Payment to Legatee—Recovery—Evidence.
For an executor to recover part of a payment made by him to a legatee, it is not enough to show that the decree on accounting by him made him a certain allowance, and that there is not enough for this unless part of the payment be recovered; it must also be shown that the payment was not voluntary, but was made under circumstances entitling him to recover it back.
Appeal from city court of Brooklyn.
Action by Silas A. Underhill against Ella F. Rodwell. From a judgment on a verdict for plaintiff for part only of the amount claimed, he appeals.
Affirmed.
Argued before GOODRICH, P. J., and GULDEN, BARTLETT, HATCH, and BRADLEY, JJ.

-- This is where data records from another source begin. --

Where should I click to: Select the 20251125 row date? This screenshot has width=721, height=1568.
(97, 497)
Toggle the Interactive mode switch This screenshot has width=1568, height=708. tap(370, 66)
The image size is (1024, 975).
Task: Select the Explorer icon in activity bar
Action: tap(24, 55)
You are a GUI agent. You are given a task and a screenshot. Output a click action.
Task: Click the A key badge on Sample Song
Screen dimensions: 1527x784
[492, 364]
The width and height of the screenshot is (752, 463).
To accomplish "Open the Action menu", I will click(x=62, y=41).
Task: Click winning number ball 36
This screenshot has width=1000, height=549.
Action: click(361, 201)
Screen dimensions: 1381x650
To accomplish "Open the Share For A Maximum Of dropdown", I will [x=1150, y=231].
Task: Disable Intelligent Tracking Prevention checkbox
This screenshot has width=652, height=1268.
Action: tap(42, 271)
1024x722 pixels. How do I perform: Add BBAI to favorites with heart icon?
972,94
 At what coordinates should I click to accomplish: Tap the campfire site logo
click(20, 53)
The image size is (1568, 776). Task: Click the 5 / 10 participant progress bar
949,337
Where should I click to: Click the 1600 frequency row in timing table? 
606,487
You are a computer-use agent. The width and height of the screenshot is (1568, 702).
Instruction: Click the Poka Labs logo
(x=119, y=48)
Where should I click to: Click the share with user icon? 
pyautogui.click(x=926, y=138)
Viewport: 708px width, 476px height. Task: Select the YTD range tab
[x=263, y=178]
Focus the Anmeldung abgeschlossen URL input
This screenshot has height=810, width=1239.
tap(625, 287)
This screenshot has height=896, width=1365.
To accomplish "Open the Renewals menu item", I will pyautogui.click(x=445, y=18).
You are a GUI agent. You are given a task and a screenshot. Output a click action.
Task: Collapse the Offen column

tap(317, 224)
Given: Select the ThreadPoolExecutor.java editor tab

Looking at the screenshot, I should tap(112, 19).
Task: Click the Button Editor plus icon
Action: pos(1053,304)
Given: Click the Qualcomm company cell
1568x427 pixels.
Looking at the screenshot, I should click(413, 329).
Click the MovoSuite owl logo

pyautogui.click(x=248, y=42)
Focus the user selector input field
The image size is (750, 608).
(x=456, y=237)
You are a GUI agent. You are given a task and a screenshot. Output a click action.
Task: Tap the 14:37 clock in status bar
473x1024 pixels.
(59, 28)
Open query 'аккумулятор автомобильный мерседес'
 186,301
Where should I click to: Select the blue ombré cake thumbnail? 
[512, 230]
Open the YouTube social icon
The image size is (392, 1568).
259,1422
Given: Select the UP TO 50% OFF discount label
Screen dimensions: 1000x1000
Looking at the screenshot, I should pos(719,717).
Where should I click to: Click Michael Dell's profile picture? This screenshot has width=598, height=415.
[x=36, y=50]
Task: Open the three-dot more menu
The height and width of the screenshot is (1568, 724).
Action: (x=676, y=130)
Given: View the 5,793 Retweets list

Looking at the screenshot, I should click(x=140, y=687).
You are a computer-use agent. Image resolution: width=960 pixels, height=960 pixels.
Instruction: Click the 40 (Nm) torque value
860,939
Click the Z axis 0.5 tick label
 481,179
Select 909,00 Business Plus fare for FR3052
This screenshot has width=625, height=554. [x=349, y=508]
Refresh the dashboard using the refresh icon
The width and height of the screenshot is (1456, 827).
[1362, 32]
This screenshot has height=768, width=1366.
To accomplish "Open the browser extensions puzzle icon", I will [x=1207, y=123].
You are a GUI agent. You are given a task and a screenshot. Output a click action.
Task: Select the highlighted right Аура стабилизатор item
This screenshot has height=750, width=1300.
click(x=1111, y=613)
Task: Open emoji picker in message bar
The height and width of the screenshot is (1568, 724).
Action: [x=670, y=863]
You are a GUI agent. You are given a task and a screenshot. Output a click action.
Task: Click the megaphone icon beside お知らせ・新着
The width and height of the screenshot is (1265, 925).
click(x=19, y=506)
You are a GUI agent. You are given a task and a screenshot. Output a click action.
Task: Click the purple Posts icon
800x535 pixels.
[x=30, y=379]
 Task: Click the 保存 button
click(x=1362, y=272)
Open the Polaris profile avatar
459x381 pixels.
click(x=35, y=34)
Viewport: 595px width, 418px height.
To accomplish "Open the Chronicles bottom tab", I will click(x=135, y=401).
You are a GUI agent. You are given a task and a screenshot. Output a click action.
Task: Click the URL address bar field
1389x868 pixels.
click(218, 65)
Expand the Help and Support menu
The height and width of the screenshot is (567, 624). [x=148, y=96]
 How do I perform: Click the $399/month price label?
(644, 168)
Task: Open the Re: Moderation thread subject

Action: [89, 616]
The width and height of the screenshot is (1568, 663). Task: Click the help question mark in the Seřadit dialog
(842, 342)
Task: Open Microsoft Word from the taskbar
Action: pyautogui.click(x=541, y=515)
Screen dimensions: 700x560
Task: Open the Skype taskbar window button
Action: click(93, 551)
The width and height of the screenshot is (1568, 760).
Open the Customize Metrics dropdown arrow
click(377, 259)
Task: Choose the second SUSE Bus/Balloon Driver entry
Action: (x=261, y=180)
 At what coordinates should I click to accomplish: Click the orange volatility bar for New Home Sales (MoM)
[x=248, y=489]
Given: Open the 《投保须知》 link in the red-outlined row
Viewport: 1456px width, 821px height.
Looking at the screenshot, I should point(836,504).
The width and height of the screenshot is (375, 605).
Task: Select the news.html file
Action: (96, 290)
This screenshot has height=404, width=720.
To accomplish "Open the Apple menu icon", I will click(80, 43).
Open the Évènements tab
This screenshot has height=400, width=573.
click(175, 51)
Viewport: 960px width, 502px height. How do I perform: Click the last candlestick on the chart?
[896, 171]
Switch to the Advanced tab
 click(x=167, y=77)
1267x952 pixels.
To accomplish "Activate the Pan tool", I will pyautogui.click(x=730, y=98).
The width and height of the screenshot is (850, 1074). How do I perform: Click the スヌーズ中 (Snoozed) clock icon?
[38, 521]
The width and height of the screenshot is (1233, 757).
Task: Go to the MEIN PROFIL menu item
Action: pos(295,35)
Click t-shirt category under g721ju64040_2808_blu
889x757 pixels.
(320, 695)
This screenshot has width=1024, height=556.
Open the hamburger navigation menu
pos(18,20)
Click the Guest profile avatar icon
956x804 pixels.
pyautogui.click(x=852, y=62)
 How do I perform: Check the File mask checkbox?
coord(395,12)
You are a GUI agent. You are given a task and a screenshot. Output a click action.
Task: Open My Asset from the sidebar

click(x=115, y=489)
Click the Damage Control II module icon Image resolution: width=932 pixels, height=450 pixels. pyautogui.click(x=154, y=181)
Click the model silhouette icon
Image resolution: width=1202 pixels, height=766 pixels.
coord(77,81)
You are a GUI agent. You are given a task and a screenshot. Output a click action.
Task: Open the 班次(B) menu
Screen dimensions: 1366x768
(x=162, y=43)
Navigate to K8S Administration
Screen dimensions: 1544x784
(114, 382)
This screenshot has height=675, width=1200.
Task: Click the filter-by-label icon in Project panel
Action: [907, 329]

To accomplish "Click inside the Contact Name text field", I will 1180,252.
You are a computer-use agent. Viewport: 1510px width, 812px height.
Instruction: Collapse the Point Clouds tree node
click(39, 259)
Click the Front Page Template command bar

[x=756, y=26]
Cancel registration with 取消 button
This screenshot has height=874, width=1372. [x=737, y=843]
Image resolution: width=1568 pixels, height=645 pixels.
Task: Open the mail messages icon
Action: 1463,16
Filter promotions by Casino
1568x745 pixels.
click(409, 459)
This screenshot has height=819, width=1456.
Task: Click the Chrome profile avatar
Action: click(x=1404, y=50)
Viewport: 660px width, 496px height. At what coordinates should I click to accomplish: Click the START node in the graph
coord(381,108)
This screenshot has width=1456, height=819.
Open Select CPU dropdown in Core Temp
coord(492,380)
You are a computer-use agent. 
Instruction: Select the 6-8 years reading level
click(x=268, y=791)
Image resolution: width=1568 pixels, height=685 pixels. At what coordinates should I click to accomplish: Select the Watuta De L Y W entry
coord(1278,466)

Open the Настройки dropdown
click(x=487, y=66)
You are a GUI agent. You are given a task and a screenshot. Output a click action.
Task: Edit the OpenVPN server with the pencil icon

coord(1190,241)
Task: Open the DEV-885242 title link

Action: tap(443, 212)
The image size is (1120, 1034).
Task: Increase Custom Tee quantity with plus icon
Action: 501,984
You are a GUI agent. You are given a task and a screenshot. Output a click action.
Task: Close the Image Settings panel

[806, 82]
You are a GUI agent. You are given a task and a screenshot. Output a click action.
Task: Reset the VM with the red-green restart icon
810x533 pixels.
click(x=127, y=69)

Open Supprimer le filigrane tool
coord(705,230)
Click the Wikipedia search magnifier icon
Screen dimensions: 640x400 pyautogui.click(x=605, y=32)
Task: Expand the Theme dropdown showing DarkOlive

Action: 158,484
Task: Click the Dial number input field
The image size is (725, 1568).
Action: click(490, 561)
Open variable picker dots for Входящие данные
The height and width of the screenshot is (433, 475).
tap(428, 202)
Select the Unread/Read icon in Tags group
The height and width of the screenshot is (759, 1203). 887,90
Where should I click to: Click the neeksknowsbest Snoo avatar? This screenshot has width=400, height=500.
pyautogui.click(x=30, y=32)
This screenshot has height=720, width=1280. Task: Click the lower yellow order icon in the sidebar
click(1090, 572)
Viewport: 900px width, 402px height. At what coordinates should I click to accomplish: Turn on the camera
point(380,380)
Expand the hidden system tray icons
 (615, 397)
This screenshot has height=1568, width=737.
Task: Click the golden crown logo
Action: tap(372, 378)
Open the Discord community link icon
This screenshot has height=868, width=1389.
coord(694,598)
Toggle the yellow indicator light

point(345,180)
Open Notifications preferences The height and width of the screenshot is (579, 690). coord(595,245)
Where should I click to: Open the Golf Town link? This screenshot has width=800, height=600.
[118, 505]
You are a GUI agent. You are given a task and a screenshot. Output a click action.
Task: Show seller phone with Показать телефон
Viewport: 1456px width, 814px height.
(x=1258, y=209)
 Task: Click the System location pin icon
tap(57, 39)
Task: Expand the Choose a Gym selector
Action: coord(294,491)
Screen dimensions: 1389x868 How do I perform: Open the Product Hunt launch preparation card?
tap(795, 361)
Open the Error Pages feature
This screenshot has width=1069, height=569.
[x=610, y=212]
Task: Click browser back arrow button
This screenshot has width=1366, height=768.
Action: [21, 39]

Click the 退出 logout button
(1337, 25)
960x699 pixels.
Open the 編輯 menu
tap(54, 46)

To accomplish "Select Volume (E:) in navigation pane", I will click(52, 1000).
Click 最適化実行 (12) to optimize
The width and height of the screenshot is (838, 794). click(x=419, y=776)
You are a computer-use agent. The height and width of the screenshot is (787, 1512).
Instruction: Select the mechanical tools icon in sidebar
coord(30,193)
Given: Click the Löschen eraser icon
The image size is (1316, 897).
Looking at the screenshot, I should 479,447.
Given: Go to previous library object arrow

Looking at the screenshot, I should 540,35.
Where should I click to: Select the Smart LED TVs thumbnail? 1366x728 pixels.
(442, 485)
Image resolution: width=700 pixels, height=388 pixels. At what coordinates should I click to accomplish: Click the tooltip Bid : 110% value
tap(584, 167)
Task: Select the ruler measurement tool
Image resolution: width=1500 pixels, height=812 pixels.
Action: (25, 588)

Reuben H. Underhill, for appellant.
Henry Manne, for respondent.

Opinion:
PER CURIAM.
The complaint contains two causes of action. The first avers that, through inadvertence, the plaintiff overpaid to the defendant a sum of money, amounting to more than the sum to which the defendant was entitled for her share or legacy in the estate of Thomas G. Rodwell, deceased, of which estate the plaintiff was the executor, as settled upon the accounting by said executor, and entered in the final decree by the surrogate of Kings county. The second cause of action is for the balance of a bill due from the defendant for professional services. A trial was had, resulting in a verdict in favor of the plaintiff for the sum due for professional sendees, and allowing nothing for the claim made on account of the overpayment. The plaintiff now insists that the decree of the surrogate is a binding, final decree, and, as such, is conclusive upon the defendant, and entitled the plaintiff to recover the sum established thereby as his costs and allowances. It may be assumed that, if plaintiff had not made the payment, the decree would be conclusive as to the amount which was therein adjudged to the plaintiff as and for his costs and allowances. But such assumption does not meet the present question. The money for which this action is brought was in fact paid by the plaintiff. The decree did not determine that such money should be repaid to the plaintiff by the defendant, in consequence of which proof of the decree alone did not establish that the defendant was indebted to the plaintiff in any sum. Before the plaintiff could recover, he was required to establish, not •alone the decree, but that the payment was made under such circumstances as entitled him to recover it back. Voluntary payment might have been made by the plaintiff, with full knowledge of the facts, and, if so, no action would lie to recover it back. Bazen v. Roget, 8 Johns. Cas. 67; Windbiel v. Carroll, 16 Hun, 101; Southwick v. Bank, 84 N. Y. 420. Nothing in the decree throws any light upon this question. It was the claim of the defendant that, by agreement of the parties, the payment as made was to stand, and each was to receive nothing as against the other. This claim was not in conflict with anything contained in the decree, and, as the jury found in favor of the defendant upon that claim, it becomes conclusive upon the plaintiff.
The judgment should be affirmed, with costs.